- [PROBLEMS]
a - Reproduce verbatim the passage of the ESG commentary below that opens with the words containing "Let me set the" and closes with "and S and G.".
b - Carry on the ESG commentary below, beginning right after its final sentence.

___ SOURCE EXTRACT

I really don’t want to talk about ESG. (Actually, I do but pretend I don’t to bolster my well-earned reputation for balance…Hah!). ESG is so politically fraught…one person’s lodestar is another shibboleth. Tribal totem of the left and right! You get on the wrong side of this amongst the majority of the chattering class (e.g., any whiff of failure of enthusiasm), and you’ll be uninvited to all of the very best, bougiest cocktail parties. (Okay, I don’t get invited to them anyway.)
Let me set the stage by saying in this commentary, I’m only going to talk about lending, credit and the impact of ESG on the value of debt investments. There are lots of reasons, championed by some and disparaged by others, that we should or must pursue ESG goals. There are substantial constituencies within the polity, both among our elected leaders and the apparatchiki that hold that pursuing E is critical to saving the planet and pursuing S and G are critical to saving our souls. I am disinclined to dive into the epistemological foundations of what we now call virtue and whether commercial real estate participants should or ought to pursue virtue (as distinct from meeting legal obligations and pursuing value) with respect to E and S and G.

______
___ RECORDED INFORMATION

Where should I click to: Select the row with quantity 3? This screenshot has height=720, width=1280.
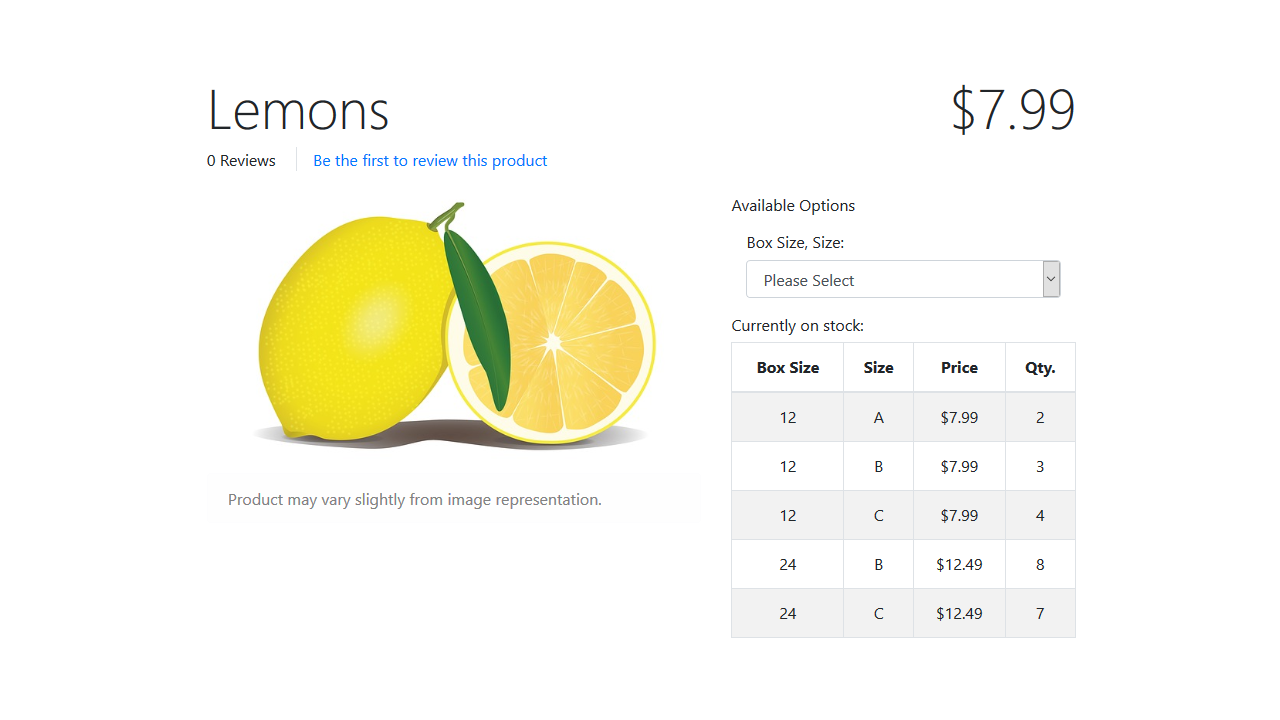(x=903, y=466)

______
___ RECORDED INFORMATION

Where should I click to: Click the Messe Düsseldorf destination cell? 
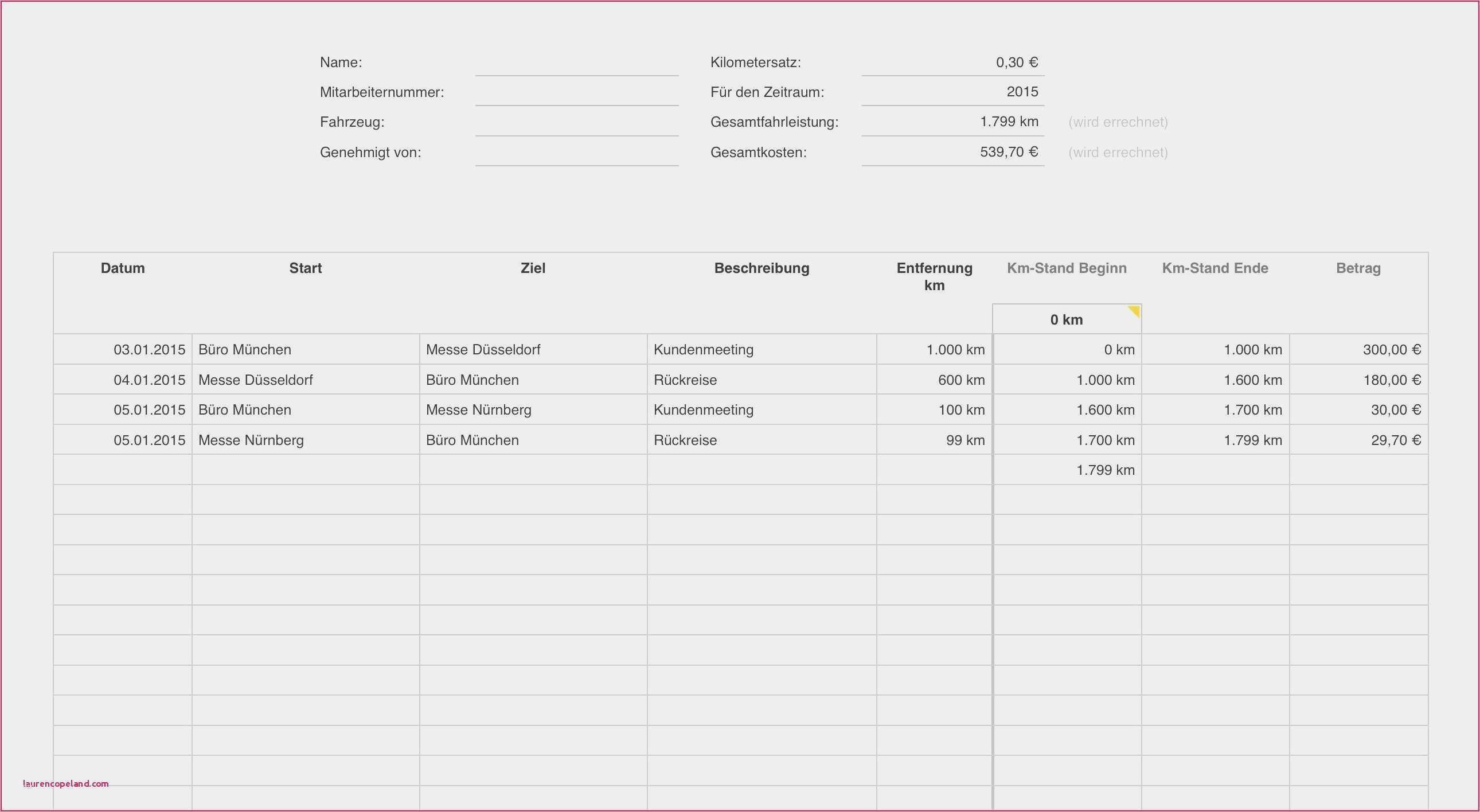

______

- [IN RESPONSE]
a -
Let me set the stage by saying in this commentary, I’m only going to talk about lending, credit and the impact of ESG on the value of debt investments. There are lots of reasons, championed by some and disparaged by others, that we should or must pursue ESG goals. There are substantial constituencies within the polity, both among our elected leaders and the apparatchiki that hold that pursuing E is critical to saving the planet and pursuing S and G are critical to saving our souls. I am disinclined to dive into the epistemological foundations of what we now call virtue and whether commercial real estate participants should or ought to pursue virtue (as distinct from meeting legal obligations and pursuing value) with respect to E and S and G.

b -
Now, let’s be clear. There’s a lot of good stuff for business in the ESG universe. It’s mostly around E. We’ve seen enormous governmental subsidies for “green” technologies…the subsidies for green cars are just the tip of the iceberg. CPACE (and PACE) is the superstar opportunity for real estate as we move further into the ESG universe. CPACE, for all its 50 state and multiple jurisdiction complexity, provides a roadmap to the development of a successful financial product, a clearly understood need and a reasonable (if somewhat painful) clear path towards execution. Dechert, recently obtained a private letter ruling indicating that the IRS will treat CPACE liens as good real estate assets for REMIC. This will open new, probably lucrative and certainly fascinating, opportunities to do E profitably in the commercial real estate space.
Green bonds? Yep, another area for moneymaking. Look, anywhere in the economy where the government socializes loss and allows private gain, it’s a good place to be. This play could be turbocharged if we end up with another Democratic administration.
But this commentary is only about credit and then notions of the market value of financial instruments through the ESG lens.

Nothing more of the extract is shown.